On 1 March, Redheads launched an art competition encouraging entrants to design an image of the redheaded woman in an “international costume” to reflect Australia's multicultural society (www.redheads. com.au). The competition has three levels of entry—primary, and secondary schools, and a tertiary/open level. The website also encourages schools to contact them for educational material on fire safety with matches.
Matches are used to light barbecues, gas stoves, and candles. Their most common use is of course to light tobacco products. Given this, could it possibly have occurred to a tobacco company which also makes matches that having children from primary school starting to think about the attractiveness and design of matchbox art might make some of them more at ease with the most common purpose for which matches are used? Surely not.

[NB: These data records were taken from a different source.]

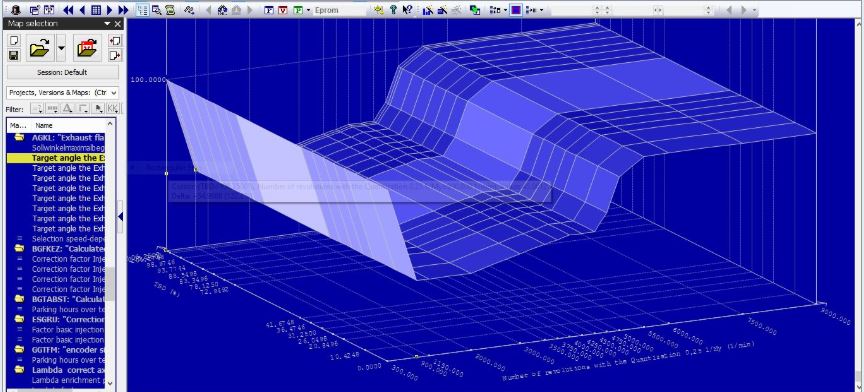Image resolution: width=864 pixels, height=392 pixels.
Task: Toggle the blue F button in the toolbar
Action: (269, 10)
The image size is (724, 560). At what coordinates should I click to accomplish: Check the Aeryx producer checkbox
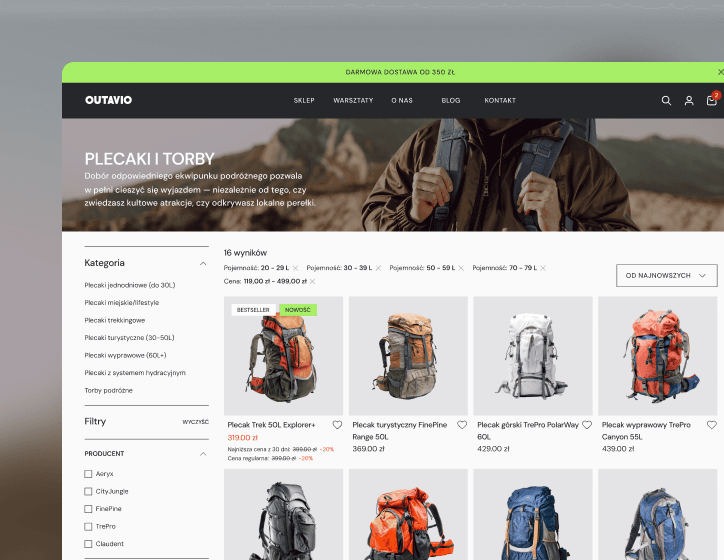click(88, 474)
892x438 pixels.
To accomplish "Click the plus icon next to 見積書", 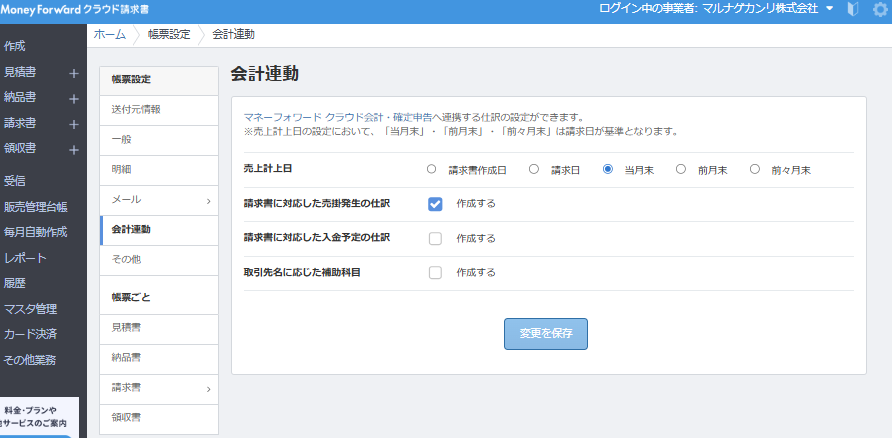I will pos(73,73).
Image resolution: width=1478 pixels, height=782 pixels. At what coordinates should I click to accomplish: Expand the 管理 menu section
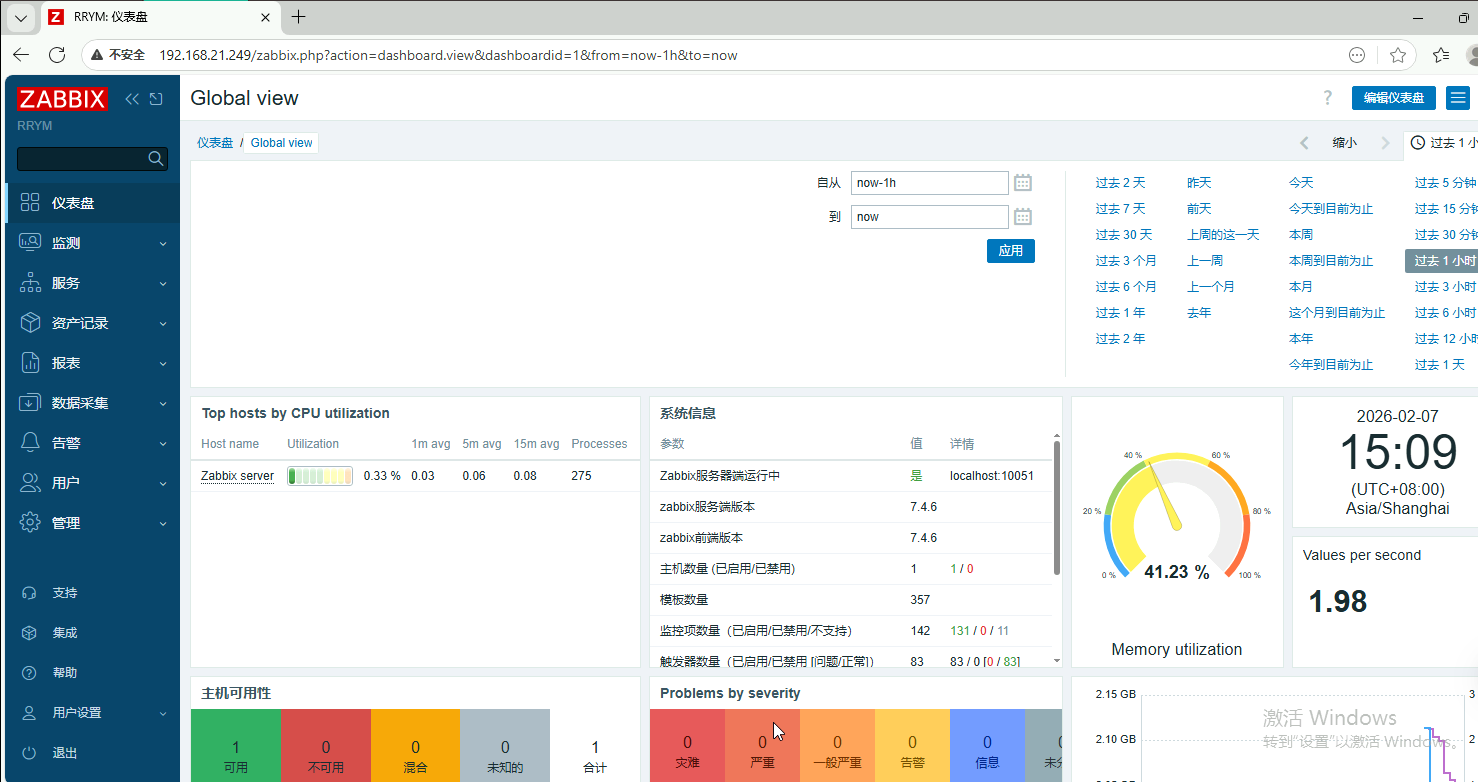(90, 523)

ASH Australia felt that while such an idea could not possibly have occurred to the company, it was wise to err on the safe side. ASH decided to enter the competition in the open category with a drawing that they felt Swedish Match would be delighted to seriously consider as a new Redhead matchbox design. ASH felt sure that the company would agree the competition had nothing to do with encouraging smoking and that it would be a good opportunity to put another socially responsible message in front of children. Like many lung cancer sufferers, the woman in ASH's entry has lost some of her beautiful hair from chemotherapy and needs an oxygen mask to help her breathe.
At the time of going to press, the winning entry has not yet been announced.